§ BRIEF
Copy each line that includes the string "Bars" from the material into your answer.

§ RECORDS FOR THE TASK
=-=-=

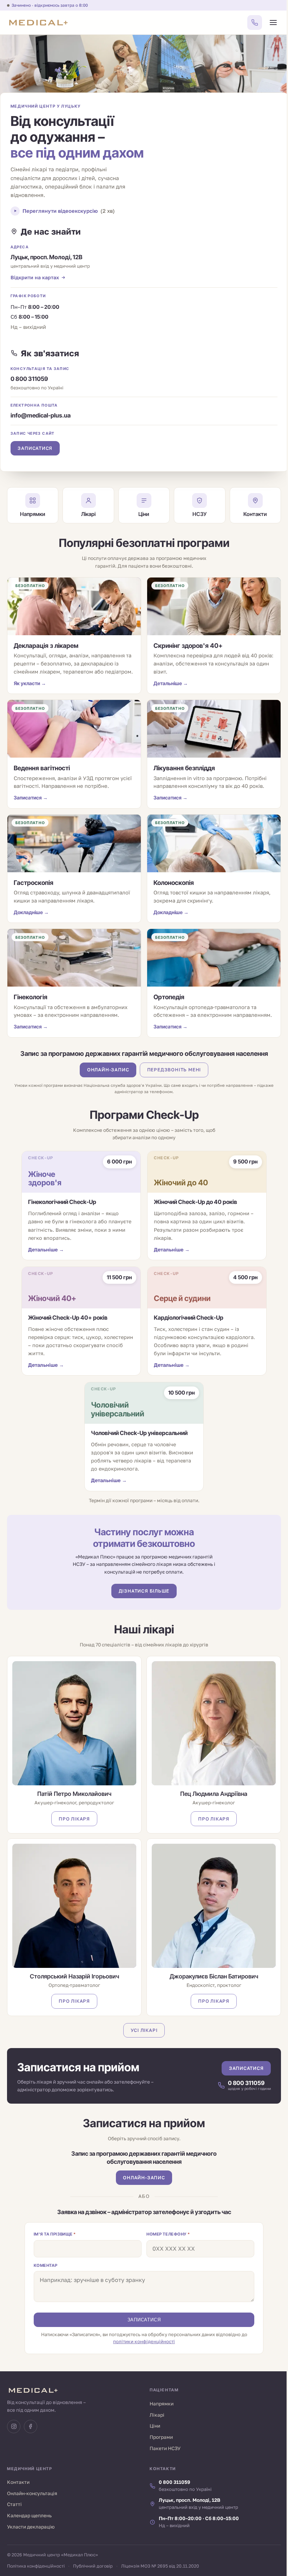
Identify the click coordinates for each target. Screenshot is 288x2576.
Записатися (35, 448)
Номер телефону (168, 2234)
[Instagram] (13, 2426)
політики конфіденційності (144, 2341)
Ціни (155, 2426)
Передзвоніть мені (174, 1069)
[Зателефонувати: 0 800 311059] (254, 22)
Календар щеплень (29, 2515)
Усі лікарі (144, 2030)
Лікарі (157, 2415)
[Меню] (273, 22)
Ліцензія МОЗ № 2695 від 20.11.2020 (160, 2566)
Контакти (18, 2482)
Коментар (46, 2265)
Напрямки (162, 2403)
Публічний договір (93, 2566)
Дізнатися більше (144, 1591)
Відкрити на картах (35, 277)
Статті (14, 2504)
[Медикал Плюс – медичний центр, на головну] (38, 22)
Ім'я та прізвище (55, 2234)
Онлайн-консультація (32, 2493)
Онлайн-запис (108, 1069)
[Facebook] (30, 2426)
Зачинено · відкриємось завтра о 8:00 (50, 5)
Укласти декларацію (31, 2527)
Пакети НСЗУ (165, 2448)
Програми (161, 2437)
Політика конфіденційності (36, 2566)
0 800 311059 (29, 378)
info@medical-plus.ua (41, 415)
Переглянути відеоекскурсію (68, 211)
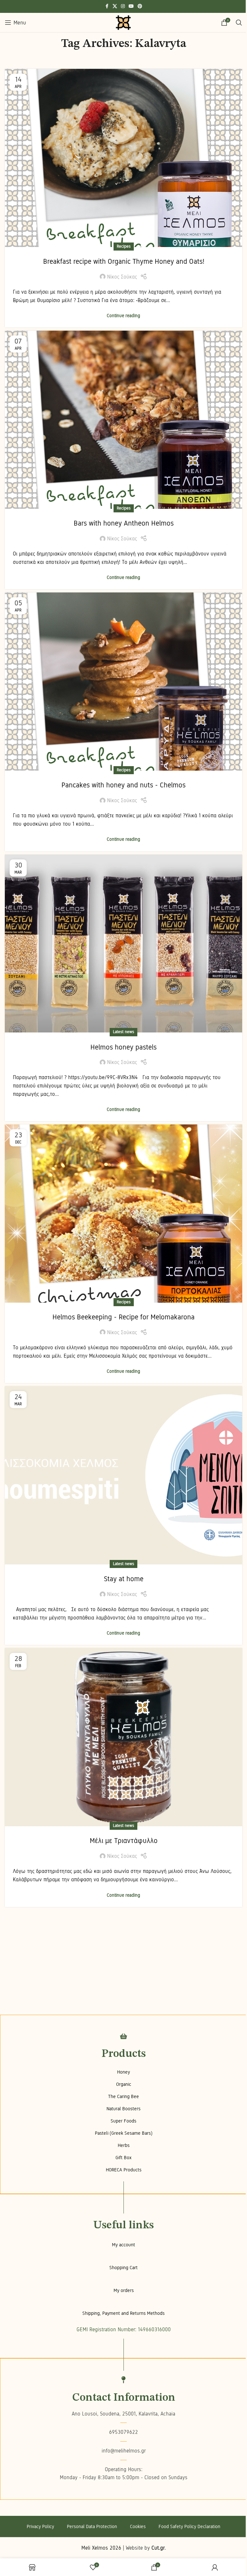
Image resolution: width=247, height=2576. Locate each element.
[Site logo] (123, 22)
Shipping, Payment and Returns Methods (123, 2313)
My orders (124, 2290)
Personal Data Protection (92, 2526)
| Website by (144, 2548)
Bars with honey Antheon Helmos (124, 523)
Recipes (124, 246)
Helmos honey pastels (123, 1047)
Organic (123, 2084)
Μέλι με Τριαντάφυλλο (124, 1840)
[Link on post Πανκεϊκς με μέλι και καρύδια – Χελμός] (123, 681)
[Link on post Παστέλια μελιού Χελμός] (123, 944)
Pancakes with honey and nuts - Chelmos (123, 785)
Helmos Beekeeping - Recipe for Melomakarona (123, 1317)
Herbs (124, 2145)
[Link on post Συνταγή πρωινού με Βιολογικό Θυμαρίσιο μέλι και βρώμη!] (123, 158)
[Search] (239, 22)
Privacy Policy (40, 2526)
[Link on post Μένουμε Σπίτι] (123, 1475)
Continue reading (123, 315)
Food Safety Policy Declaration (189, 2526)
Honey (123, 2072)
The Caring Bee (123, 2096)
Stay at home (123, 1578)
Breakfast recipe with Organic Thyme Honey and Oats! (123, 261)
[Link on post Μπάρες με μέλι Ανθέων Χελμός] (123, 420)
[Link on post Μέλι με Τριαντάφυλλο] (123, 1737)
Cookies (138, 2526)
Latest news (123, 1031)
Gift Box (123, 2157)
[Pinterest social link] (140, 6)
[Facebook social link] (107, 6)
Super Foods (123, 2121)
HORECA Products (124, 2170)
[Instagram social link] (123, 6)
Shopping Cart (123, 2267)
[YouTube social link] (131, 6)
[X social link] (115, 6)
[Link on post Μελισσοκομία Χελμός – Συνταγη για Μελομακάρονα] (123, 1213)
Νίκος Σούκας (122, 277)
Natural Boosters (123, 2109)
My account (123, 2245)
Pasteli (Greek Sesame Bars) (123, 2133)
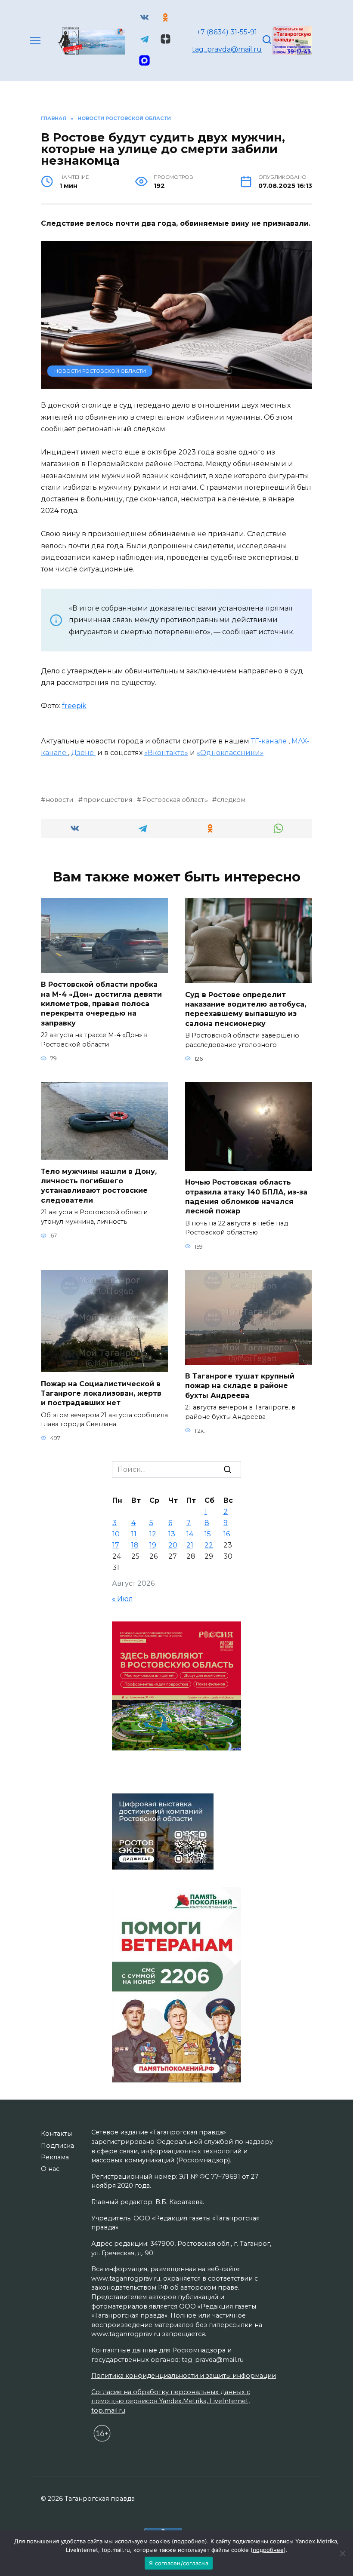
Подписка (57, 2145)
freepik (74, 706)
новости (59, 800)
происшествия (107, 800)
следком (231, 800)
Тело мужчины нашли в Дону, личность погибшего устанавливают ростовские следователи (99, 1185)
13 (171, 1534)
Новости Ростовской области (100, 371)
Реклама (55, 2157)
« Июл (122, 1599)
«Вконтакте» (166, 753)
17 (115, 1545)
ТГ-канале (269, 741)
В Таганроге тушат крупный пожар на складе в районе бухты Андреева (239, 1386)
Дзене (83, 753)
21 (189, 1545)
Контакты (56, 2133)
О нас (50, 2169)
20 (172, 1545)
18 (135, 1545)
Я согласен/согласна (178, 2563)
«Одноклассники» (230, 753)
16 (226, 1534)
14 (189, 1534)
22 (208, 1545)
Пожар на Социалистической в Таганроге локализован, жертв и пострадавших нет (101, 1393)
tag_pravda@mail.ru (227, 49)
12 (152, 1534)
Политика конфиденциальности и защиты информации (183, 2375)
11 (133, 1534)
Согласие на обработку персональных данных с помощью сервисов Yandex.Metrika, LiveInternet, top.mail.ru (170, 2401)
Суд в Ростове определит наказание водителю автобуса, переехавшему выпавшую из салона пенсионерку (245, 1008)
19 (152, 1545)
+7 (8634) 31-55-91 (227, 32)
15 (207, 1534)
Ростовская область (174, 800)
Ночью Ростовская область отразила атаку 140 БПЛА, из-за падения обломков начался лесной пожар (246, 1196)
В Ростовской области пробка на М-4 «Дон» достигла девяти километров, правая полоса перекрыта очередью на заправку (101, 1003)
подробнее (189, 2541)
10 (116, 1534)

=-=-=

§ SOLUTION TO THIS EXERCISE
Bars with honey Antheon Helmos (124, 523)
Pasteli (Greek Sesame Bars) (123, 2133)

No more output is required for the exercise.